● **Task**
Would you output the lines from the one containing "Click the Cite this article link" through the final line of the entries, exactly and with pictures omitted?

----- Extracted entries -----

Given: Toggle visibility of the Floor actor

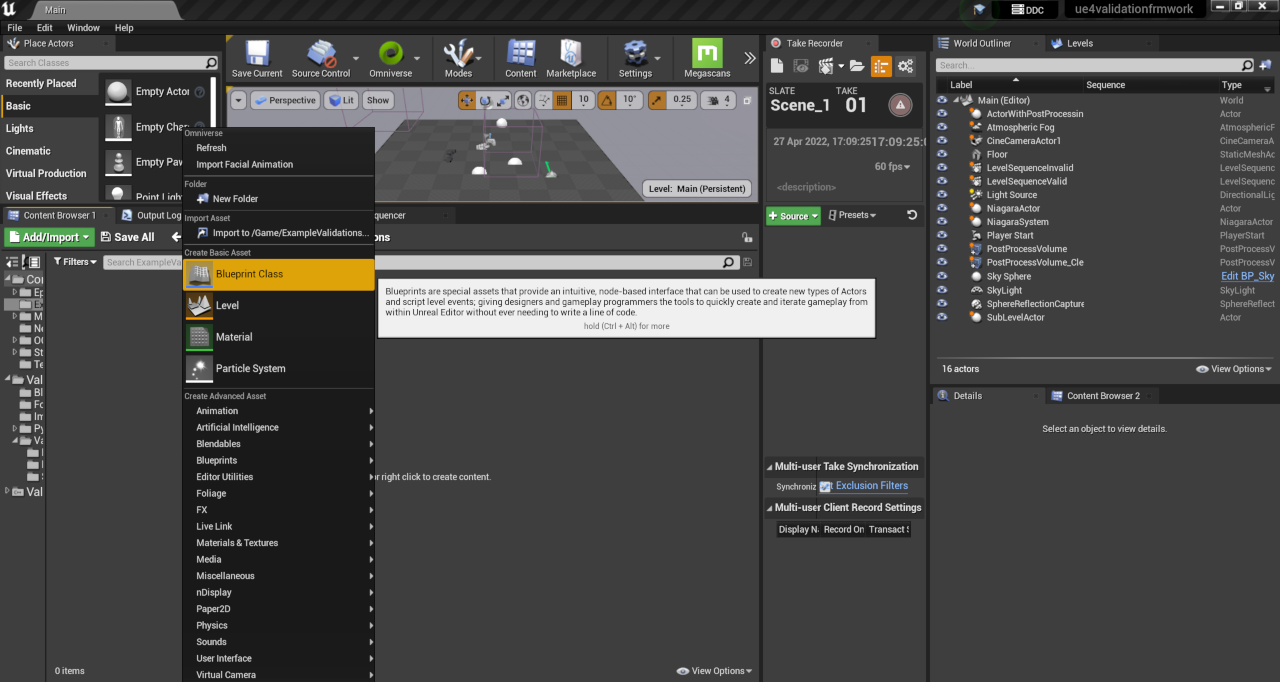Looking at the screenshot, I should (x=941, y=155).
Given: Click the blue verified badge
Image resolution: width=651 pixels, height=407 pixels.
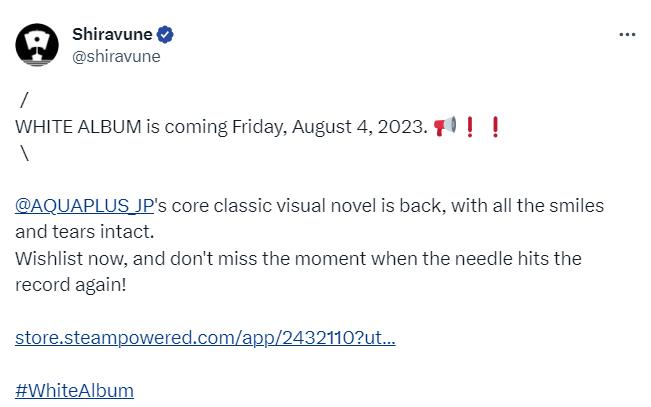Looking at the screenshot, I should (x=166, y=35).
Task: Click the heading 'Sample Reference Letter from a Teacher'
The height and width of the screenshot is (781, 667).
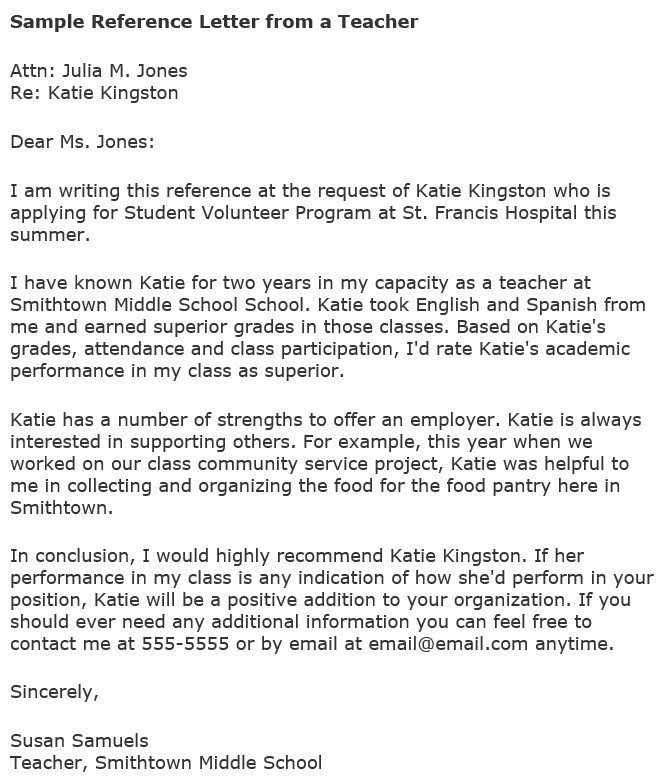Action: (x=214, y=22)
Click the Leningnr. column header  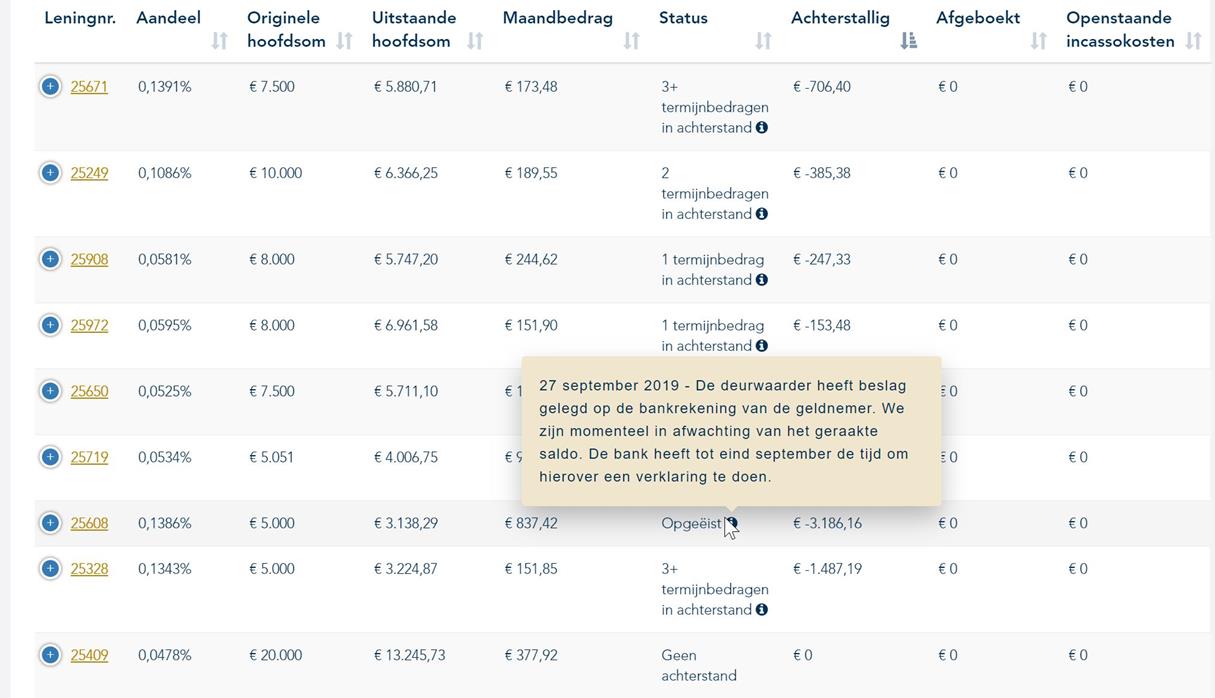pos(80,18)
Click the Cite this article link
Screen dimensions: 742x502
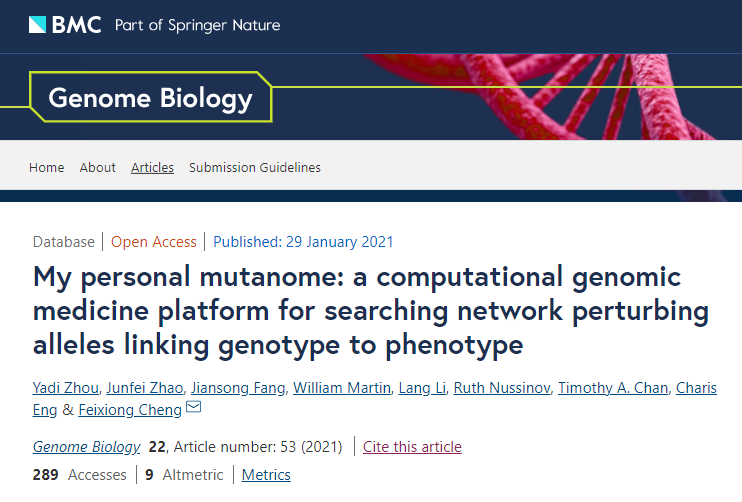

-----

● **Task solution**
Click the Cite this article link
Screen dimensions: 742x502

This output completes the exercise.